楓・白藤・雪笹・紅白梅。可愛らしい小袖。桃山の美。

第三章 移ろう季節へのまなざし

四季山水図屏風 雲谷等顔 寺の下に自家用小舟。水面にはジャンクがある。中国のどこかの山水風景。これを見ていると、マカオの博物館で見た中世の貿易船映像を思い出すのだった。

四季耕作図屏風 久隅守景 田植えにいそしむ人々。田楽も出ている。朱色の前掛けをする人たち。犬を脅す人もいる。・・・ご飯を持ってくる女の姿は見えない。

山水図押絵貼屏風 曽我蕭白 これは京博での蕭白展のときにも見た。無頼である愉悦。しかし、この一連の山水図はひどく静かであり、また和やかでもある。雪山の白さの表現には胸を衝かれる。

漁楽図 池大雅 モノクロなのに、どう見てもカラフルな図。明るい笑い声がするような絵。

柳鷺群禽図屏風 呉春 描かれた「黒丸烏」とやらの顔つきがひどくファンキーで可愛い。江戸時代の絵画では烏も叭叭鳥並みの人気者なのになぁ。鷺が飛んでいる。しかしドウ見ても黒サギである・・・

道八の雲錦手鉢があった。大きくて立派で絢爛な鉢。これも大好きな鉢。

第四章 詠いの風景

古今和歌集巻第十二残巻(本阿弥切) 繊細な字!透かしは夾竹桃の連続文様。非常に美麗な唐紙。浮き上がり方が素晴らしい。

鶴下絵三十六歌仙和歌巻 宗達・光悦 例のあれ。長々と展示されていて、お客さんはみんな喜んでいた。

葦手の小袖や硯箱など和歌に関連した工芸品も色々と出ていて、楽しかった。

第五章 京のすがた

洛外名所遊楽図屏風 狩野永徳 これは永徳展のときにみつかったもので、寄託されているようだった。久しぶりのご対面。右は嵐山観楓、左は宇治の桜狩。

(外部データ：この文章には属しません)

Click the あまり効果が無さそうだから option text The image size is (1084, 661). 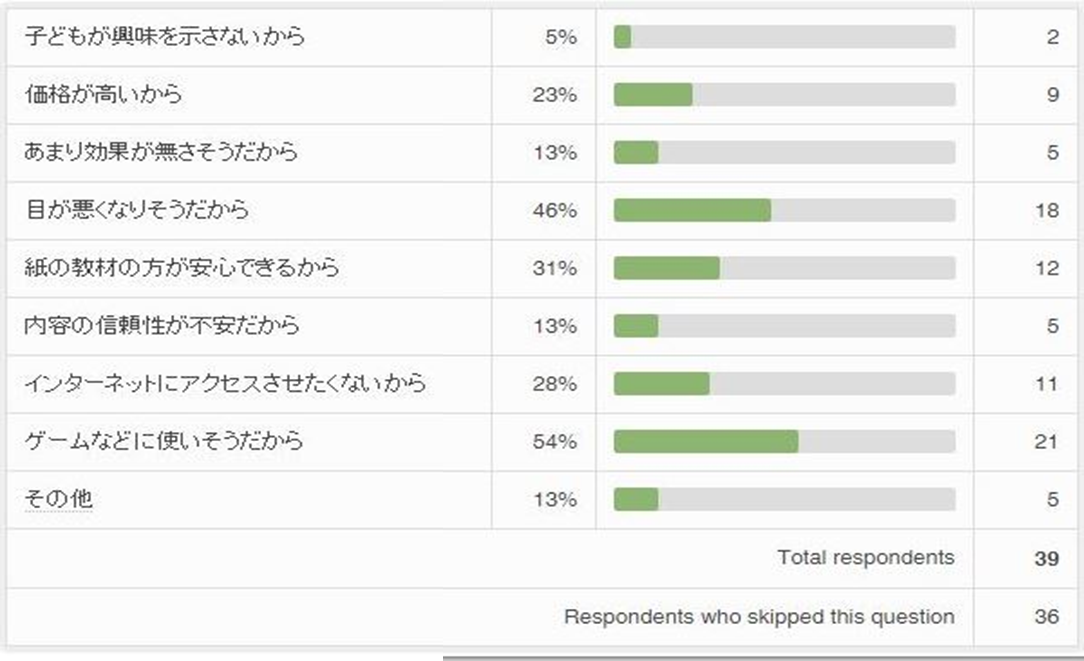(161, 153)
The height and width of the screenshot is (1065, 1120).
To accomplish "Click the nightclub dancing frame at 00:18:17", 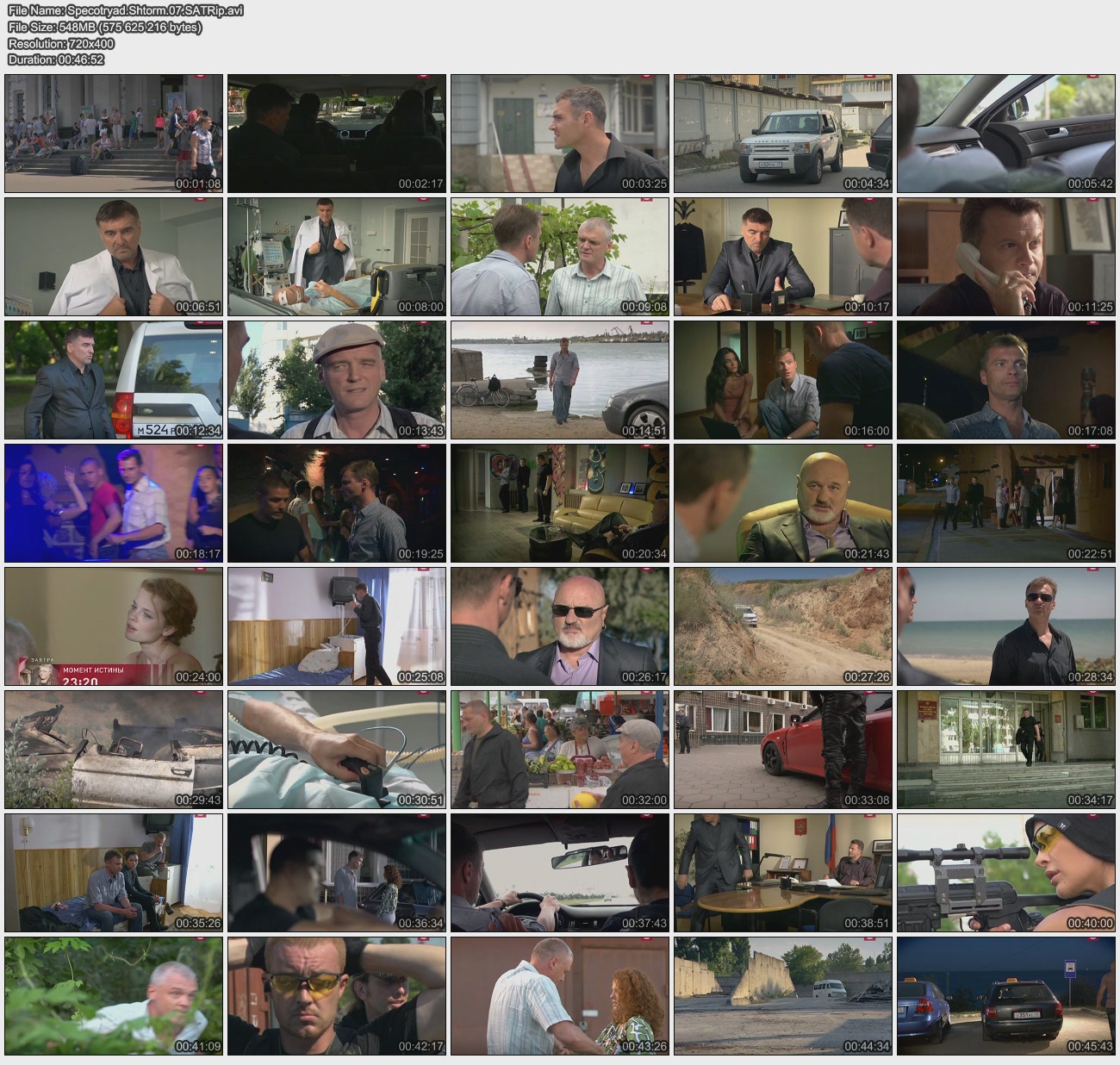I will tap(114, 503).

阿国歌舞伎図屏風 数ある阿国歌舞伎図の中でも、大和文華館蔵と並んで特に好きな作品。今回は観客の女たちの着物を気をつけて眺めた。桃山時代の嗜好を見てみたかった。

柳橋水車図屏風 貼り付けの金月。宇治橋。出光でも同系統の作品を見ている。人気度が高かったことがよくわかる。

祇園祭礼図屏風 金型雲がくっきり。飽きずに眺める。いくらでも新発見があり、とても楽しい。今回は四階建ての蔵を発見した。
見ていると、隣の奥さんが「あれはどこかしら」とおっしゃるので、どこそこですと答えようかと思ったが、やめた。
奥さんは答えを聞くよりも、色んな想像をするほうが楽しいに違いなかった。

非常に強く堪能した。面白かった。
機嫌よく見て回ってから、静岡県美所蔵のオールドマスターの絵とロダンの彫刻群を見た。
いい環境の美術館だとつくづく思う。

展覧会は12/4まで。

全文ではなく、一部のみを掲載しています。